Former German Defense Minister Franz Josef Jung spent Thursday trying to hold on to his position as labor minister. But on Friday, after widespread calls that he throw in the towel, he gave in. Ulrich Wilhelm, the government's spokesman, confirmed before gathered journalists in Berlin that Jung will no longer be a part of Chancellor Angela Merkel's cabinet.
On Thursday evening, Jung had defended his handling of a controversial air strike in Afghanistan in September. But his defense appeared to rely on his not having read important documents related to the attack before he passed them along to NATO, leading to an increase in opposition calls for his head. The defense committee in the Bundestag, Germany's parliament, is set to meet to discuss the scandal.
In a brief statement on Friday, Jung said he was taking "political responsibility" for having misinformed the German public due to, he claims, a lack of knowledge regarding civilian casualties stemming from a Sept. 4 airstrike Afghanistan. He repeated his Thursday claim that he had "correctly informed both the public and the parliament" to the best of his knowledge at the time.
Germany's top soldier, Bundeswehr Inspector General Wolfgang Schneiderhan, and Deputy Defense Minister Peter Wichert, resigned on Thursday. Having taken over the Defense Ministry in 2005, Jung moved over to head the Labor Ministry following Merkel's re-election in September. His Friday resignation came after just 30 days at his new job.
His announcement came afer a meeting with Chancellor Angela Merkel on Friday morning. The two are reported to have agreed that his resignation was necessary because he would not be able to give the job in the Labor Ministry his full attention in the light of the likely parliamentary enquiry.

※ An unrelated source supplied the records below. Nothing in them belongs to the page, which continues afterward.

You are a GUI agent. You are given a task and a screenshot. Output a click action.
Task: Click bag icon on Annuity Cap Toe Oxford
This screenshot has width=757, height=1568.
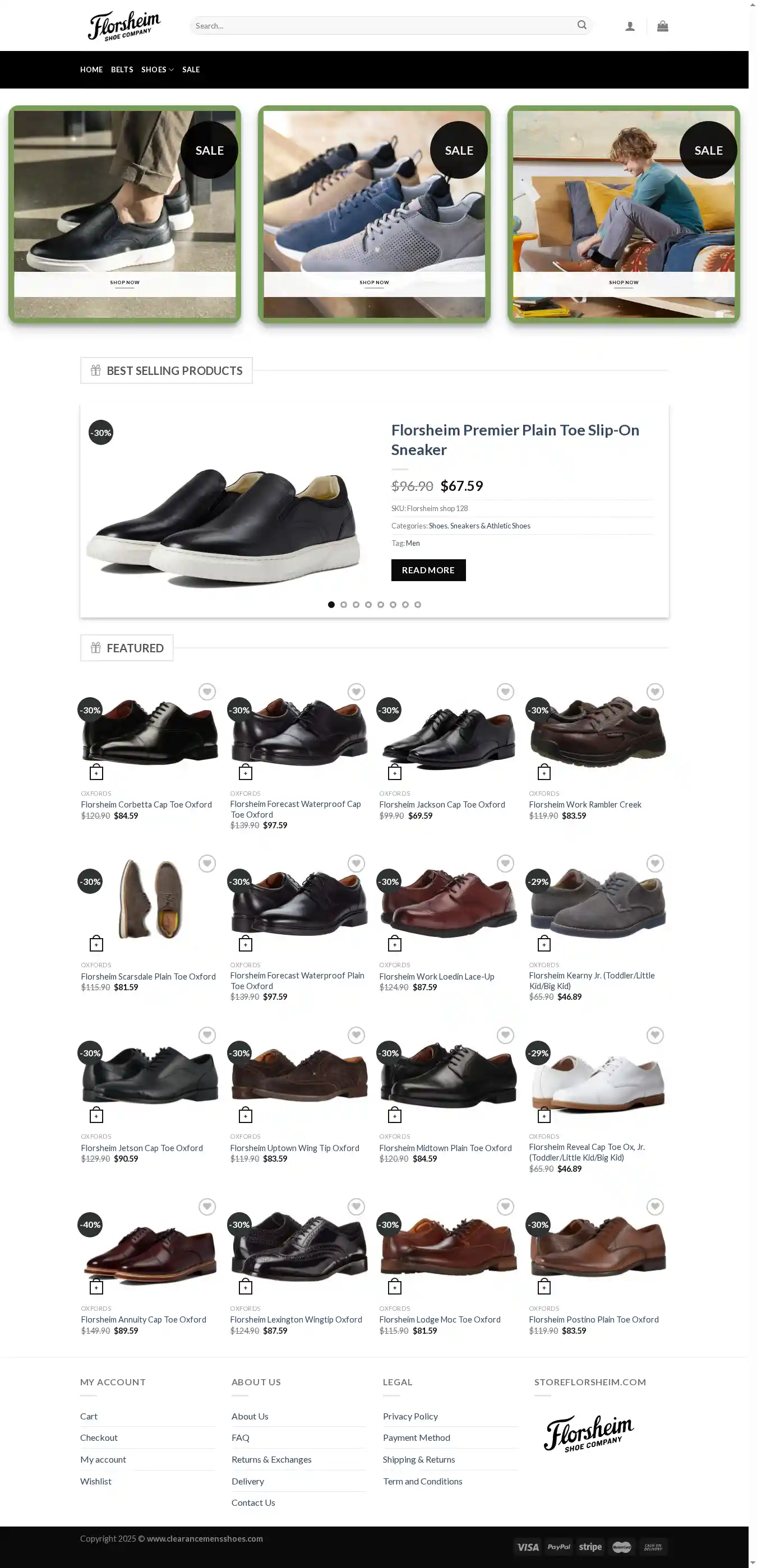pyautogui.click(x=96, y=1287)
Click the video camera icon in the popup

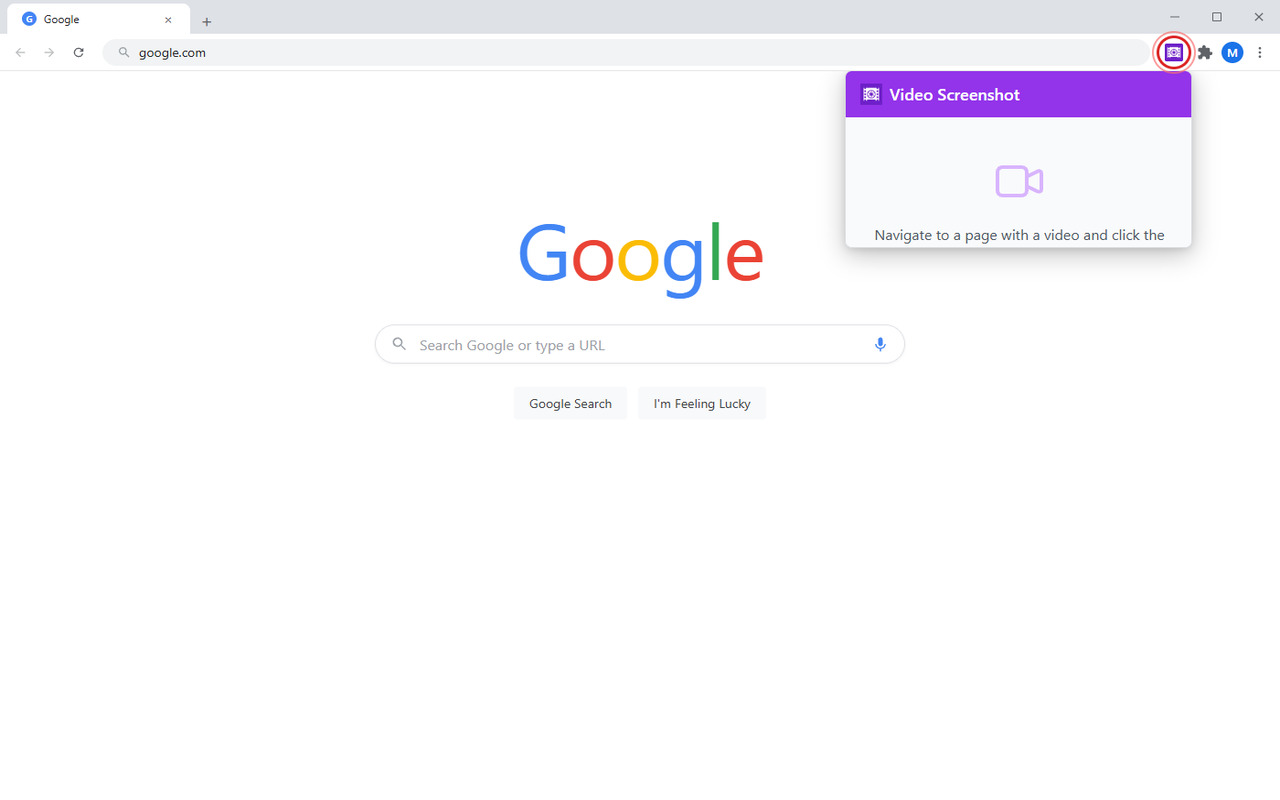(1018, 181)
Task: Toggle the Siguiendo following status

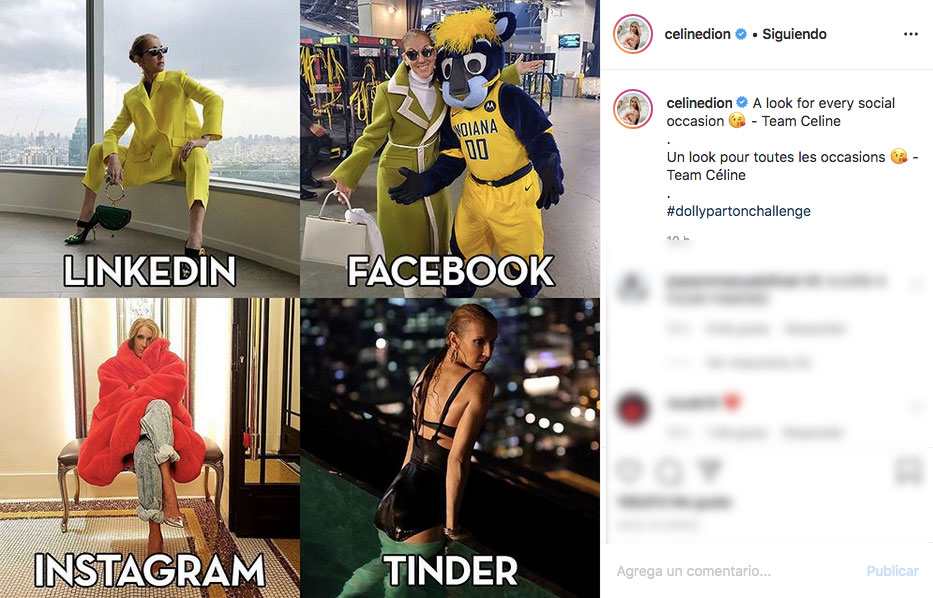Action: 794,34
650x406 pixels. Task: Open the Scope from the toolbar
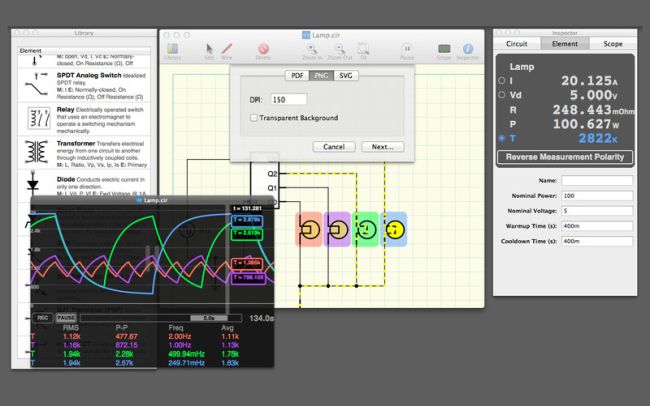coord(443,49)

The furore centers on Jung's immediate claims following the Sept. 4 airstrike that no civilians had been killed. At the time, he announced that it was only members of the Taliban who had been killed when a German colonel called in a US air strike on two tankers that had been seized by the insurgents in Kunduz, near a German military base. However, it has subsequently emerged that civilians were most likely among the victims, with estimates ranging from 17 to 142 casualties.
Jung said on Thursday that he had told the public and parliament what he knew at the time regarding the events in Afghanistan. But a Thursday report in the tabloid Bild suggested that reports about civilian casualties had reached his ministry by the evening of Sept. 4, reports that he then forwarded to NATO headquarters. He claimed on Thursday that he did not read the report before sending it further and had not knowingly lied to the German public and parliament.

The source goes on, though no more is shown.